Ramanarayanan et al. (2013) examined, for five speakers, vocal tract postures during acoustic pauses before or after speech (“absolute rest positions”; these were pauses at the beginning and end of a data acquisition interval), pauses directly prior to speech onset (speech-ready pauses), and grammatical silent or filled acoustic pauses during both spontaneous and read speech (inter-speech pauses). They found that the vocal tract postures differed during absolute rest position (with the articulators indicating a more closed vocal tract) compared to during inter-speech pauses and pauses prior to speech onset. They further identified differences in postures between read and spontaneous speech (with a higher jaw and lower tongue in spontaneous compared to read speech). Finally, they found a trend such that absolute rest positions showed higher variability than pauses directly prior to speech onset, which in turn showed more variability than pauses during read speech. Based on this, Ramanarayanann et al. suggest that inter-speech pauses in read speech are planned in the sense of structurally controlled, targeted positions, while the absolute rest pauses are likely to be least planned, linguistically controlled.

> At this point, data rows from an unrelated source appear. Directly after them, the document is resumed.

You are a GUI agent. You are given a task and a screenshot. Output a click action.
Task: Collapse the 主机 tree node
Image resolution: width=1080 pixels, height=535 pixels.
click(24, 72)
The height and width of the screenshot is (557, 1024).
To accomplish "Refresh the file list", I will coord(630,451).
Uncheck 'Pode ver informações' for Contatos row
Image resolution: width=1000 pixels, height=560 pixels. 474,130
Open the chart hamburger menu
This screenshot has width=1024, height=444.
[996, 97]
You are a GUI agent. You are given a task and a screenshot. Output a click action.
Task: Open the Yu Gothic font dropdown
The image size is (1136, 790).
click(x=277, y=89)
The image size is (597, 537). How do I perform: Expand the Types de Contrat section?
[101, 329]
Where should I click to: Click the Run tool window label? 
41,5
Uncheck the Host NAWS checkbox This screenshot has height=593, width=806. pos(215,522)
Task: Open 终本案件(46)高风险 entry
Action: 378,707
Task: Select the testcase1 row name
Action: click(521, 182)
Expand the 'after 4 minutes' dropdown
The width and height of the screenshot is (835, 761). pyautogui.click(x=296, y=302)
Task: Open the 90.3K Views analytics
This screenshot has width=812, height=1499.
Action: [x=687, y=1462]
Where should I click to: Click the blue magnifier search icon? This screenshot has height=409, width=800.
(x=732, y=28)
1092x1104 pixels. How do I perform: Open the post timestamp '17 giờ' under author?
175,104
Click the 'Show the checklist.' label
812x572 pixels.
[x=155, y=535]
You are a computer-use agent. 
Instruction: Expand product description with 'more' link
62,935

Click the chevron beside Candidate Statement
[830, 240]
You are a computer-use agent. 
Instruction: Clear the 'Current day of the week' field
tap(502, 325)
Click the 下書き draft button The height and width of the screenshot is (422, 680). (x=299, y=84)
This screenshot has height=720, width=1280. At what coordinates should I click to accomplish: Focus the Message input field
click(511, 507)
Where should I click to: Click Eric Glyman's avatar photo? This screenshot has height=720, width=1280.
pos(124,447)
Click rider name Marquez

Taken together, these studies provide articulatory evidence that pausing during speech can arise through multiple cognitive processes, and that these processes differentially affect the control of vocal tract articulation during the production of the pause. Articulatory configurations during pauses can be the result of targeted movements controlled by linguistic representations, but also may reflect other cognitive processes such as for example non-grammatical pauses arising through speech planning in the sense of planning an upcoming utterance (Ramanarayanan et al. 2009, Ramanarayanan et al. 2013) or a variation in cognitive load (such as more demanding speech planning in spontaneous than in read speech, Ramanarayanan et al. 2013).²

The studies discussed so far examined specific positions of articulators or movements of the whole vocal tract. Katsika (Katsika et al. 2014, Katsika 2012) examined movements of individual articulators for eight speakers of Greek and identified pause postures which occurred during pauses in read speech at strong prosodic boundaries between sentences. These pause postures, which were visible on both the lip aperture and tongue dorsum trajectories, were spatially stable across repetitions and can be described as a movement away from a straight interpolation between a pre-boundary vowel and a post-boundary preparatory position for the upcoming post-boundary gesture (see Figure 3), thus introducing an additional movement between the gestures of the consonants and vowels. Katsika et al. suggested that the pause posture could be the default articulatory setting for Greek. They developed an account of articulatory events at prosodic boundaries within the π-gesture model (Byrd & Saltzman 2003), showing how pause postures show specific timing patterns with temporal, constriction, and tonal gestures (this model is described in the next section). Katsika et al. (2014) thus provide a way how articulatory settings could arise in relation to other linguistic events. Katsika further suggested that the identified properties of pause postures (their temporal relationship to other linguistic units and spatial stability) indicate that they may be targeted, controlled movements (i.e., cognitive units).³

Figure 3. — Pause posture labeling for the sentence “I don’t know about Mima, Mini does, but I know about birds”. The identified landmarks are pause posture onset, maximum constriction (target), and offset. LA: lip aperture trajectory and velocity.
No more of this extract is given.